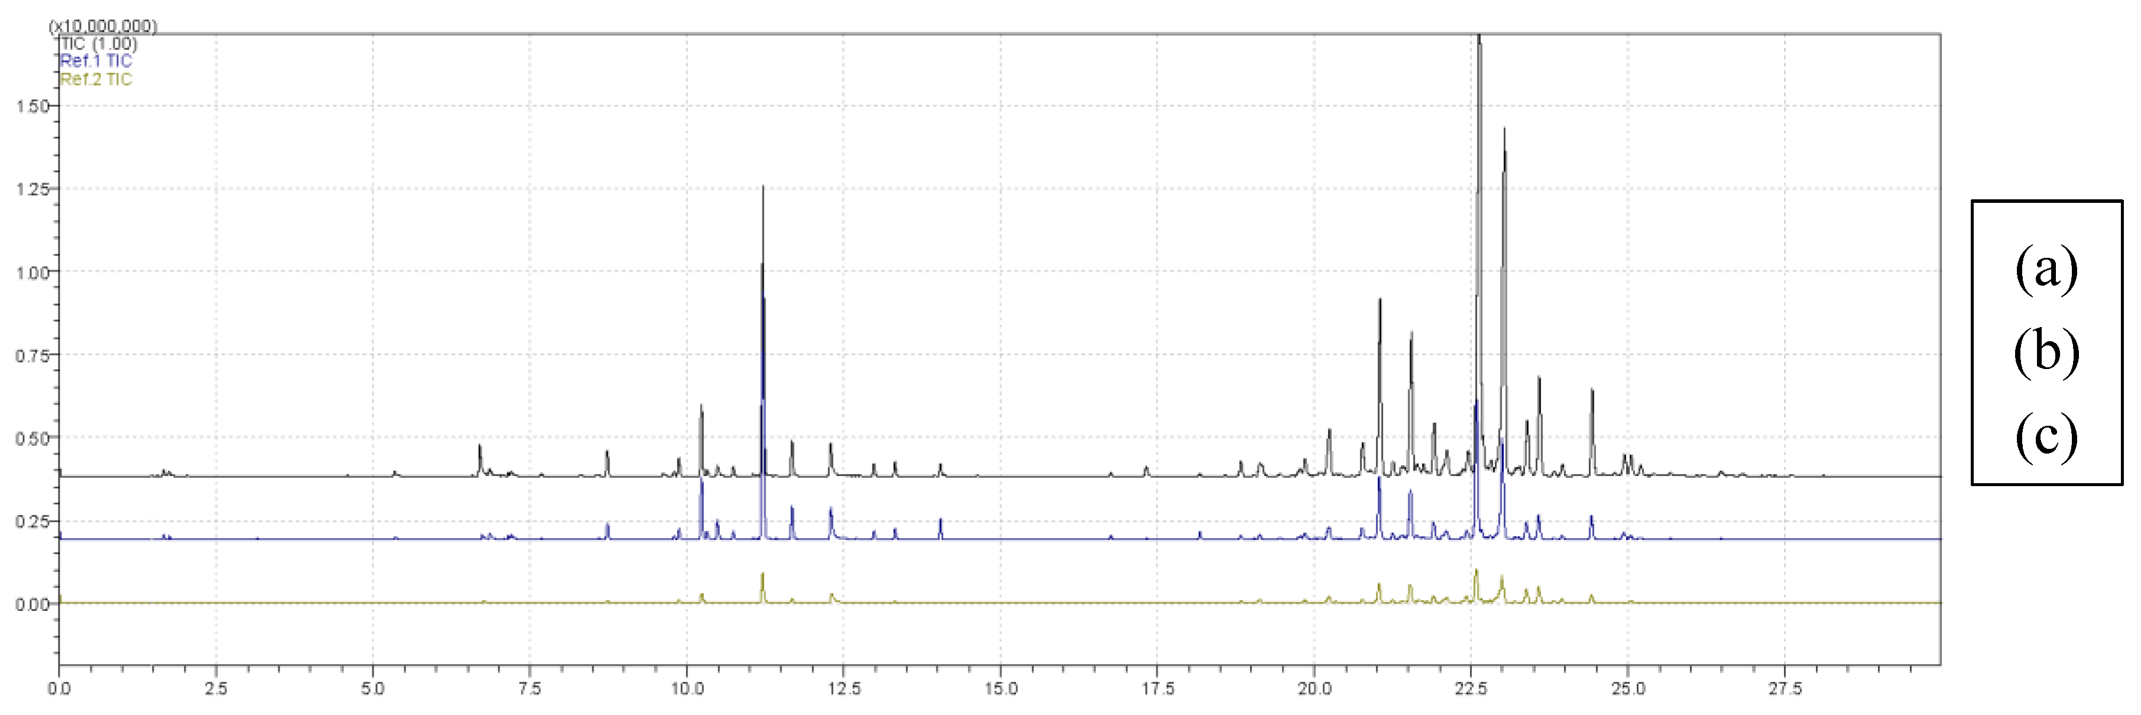Click the (x10,000,000) intensity scale label
Viewport: 2141px width, 715px height.
coord(103,26)
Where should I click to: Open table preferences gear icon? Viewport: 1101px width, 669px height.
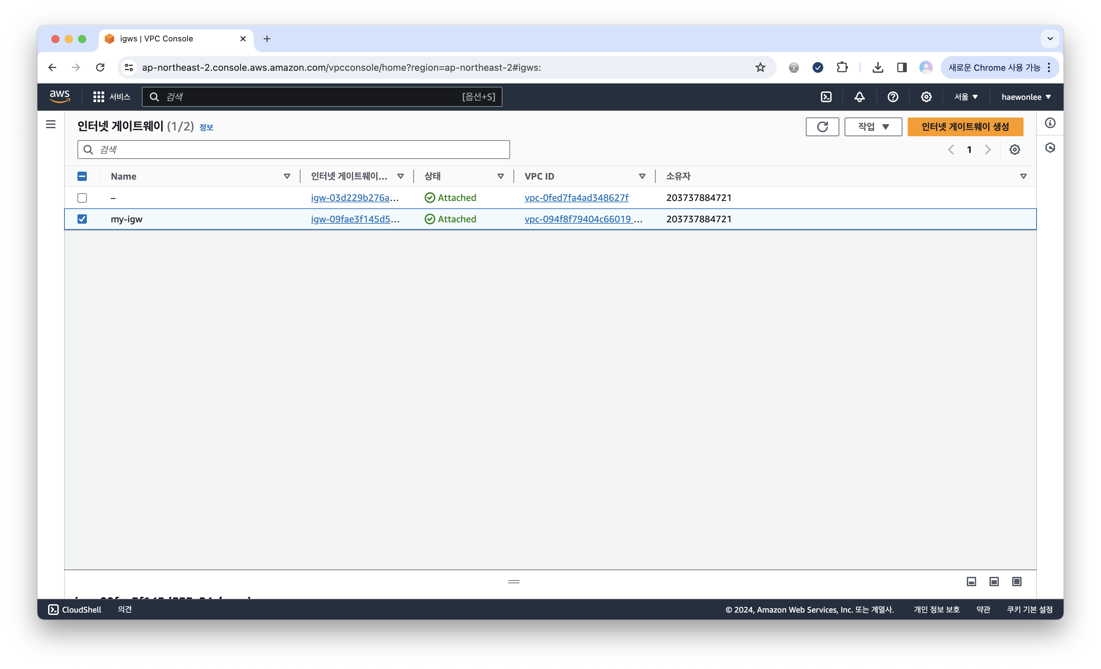[x=1014, y=150]
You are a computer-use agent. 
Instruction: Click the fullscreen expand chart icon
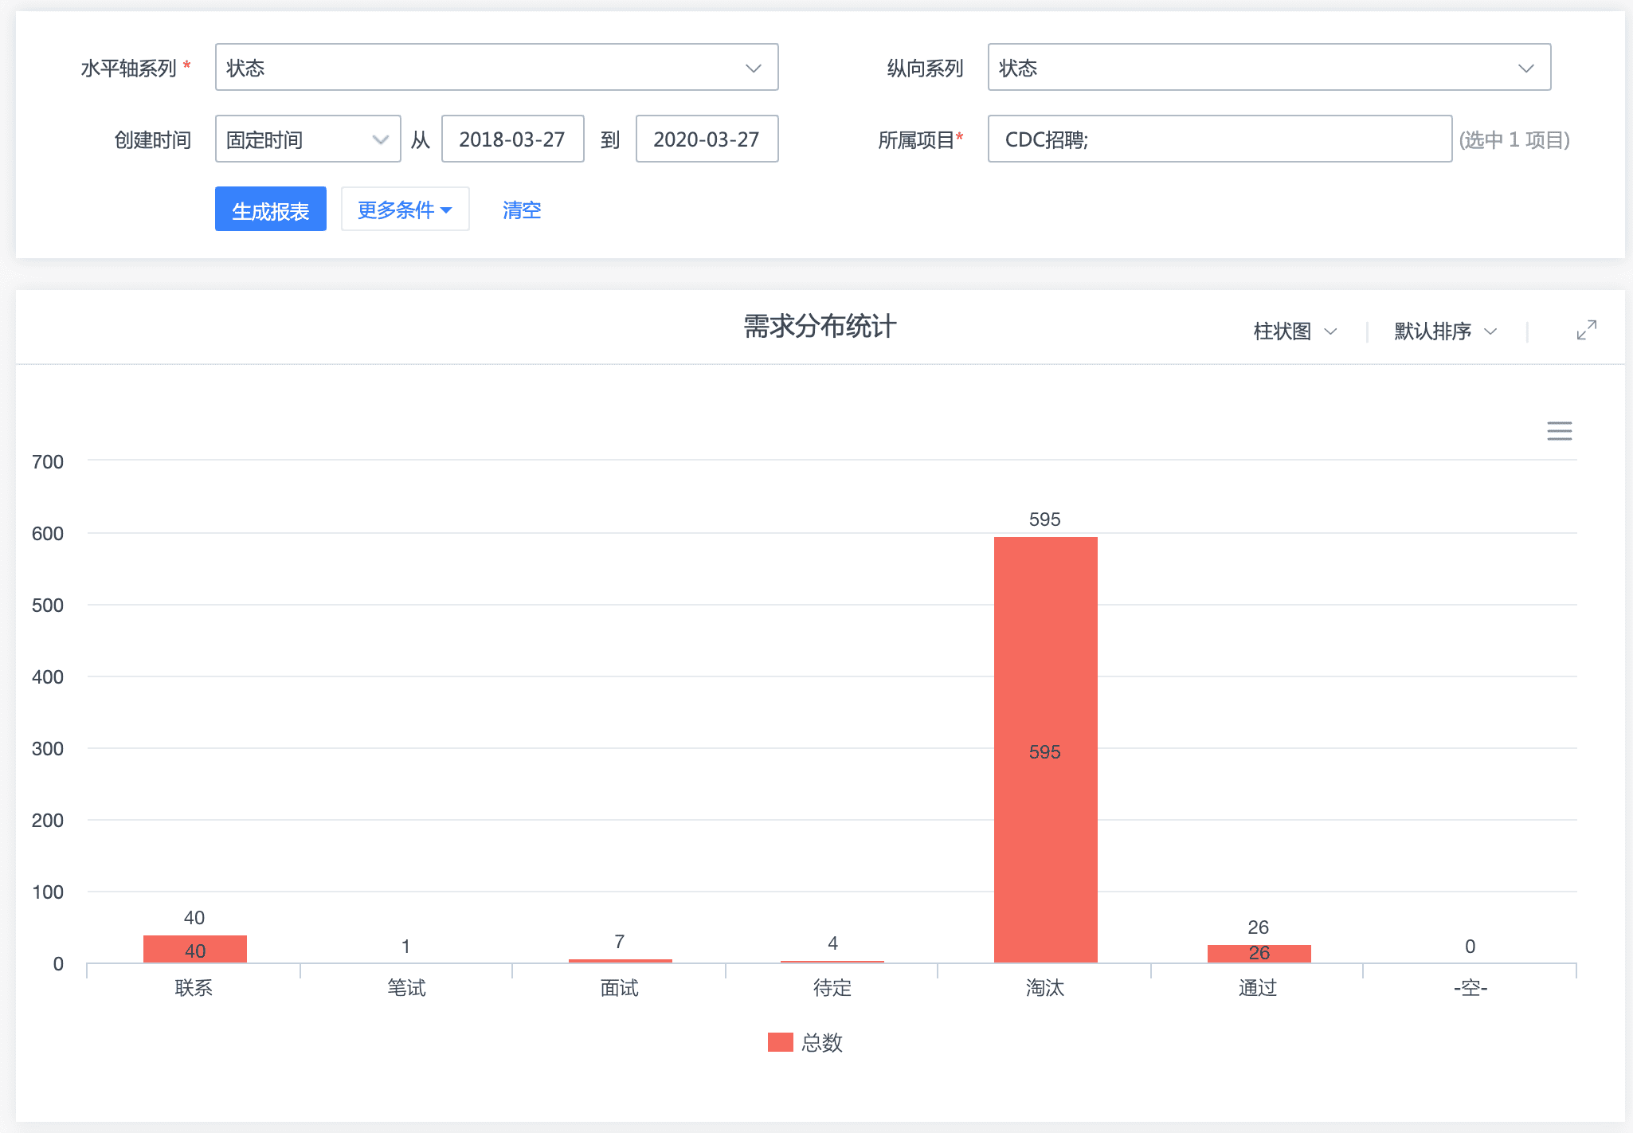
__________________________________________________
Aim of the task
Retype, exactly as written, each line from the one containing "Where should I" through the end of the data above, and leave out every picture.

Answer section
Where should I click to: Open table preferences gear icon? Viewport: 1101px width, 669px height.
[x=1014, y=150]
You are a computer-use agent. 
Instruction: Click the fullscreen expand chart icon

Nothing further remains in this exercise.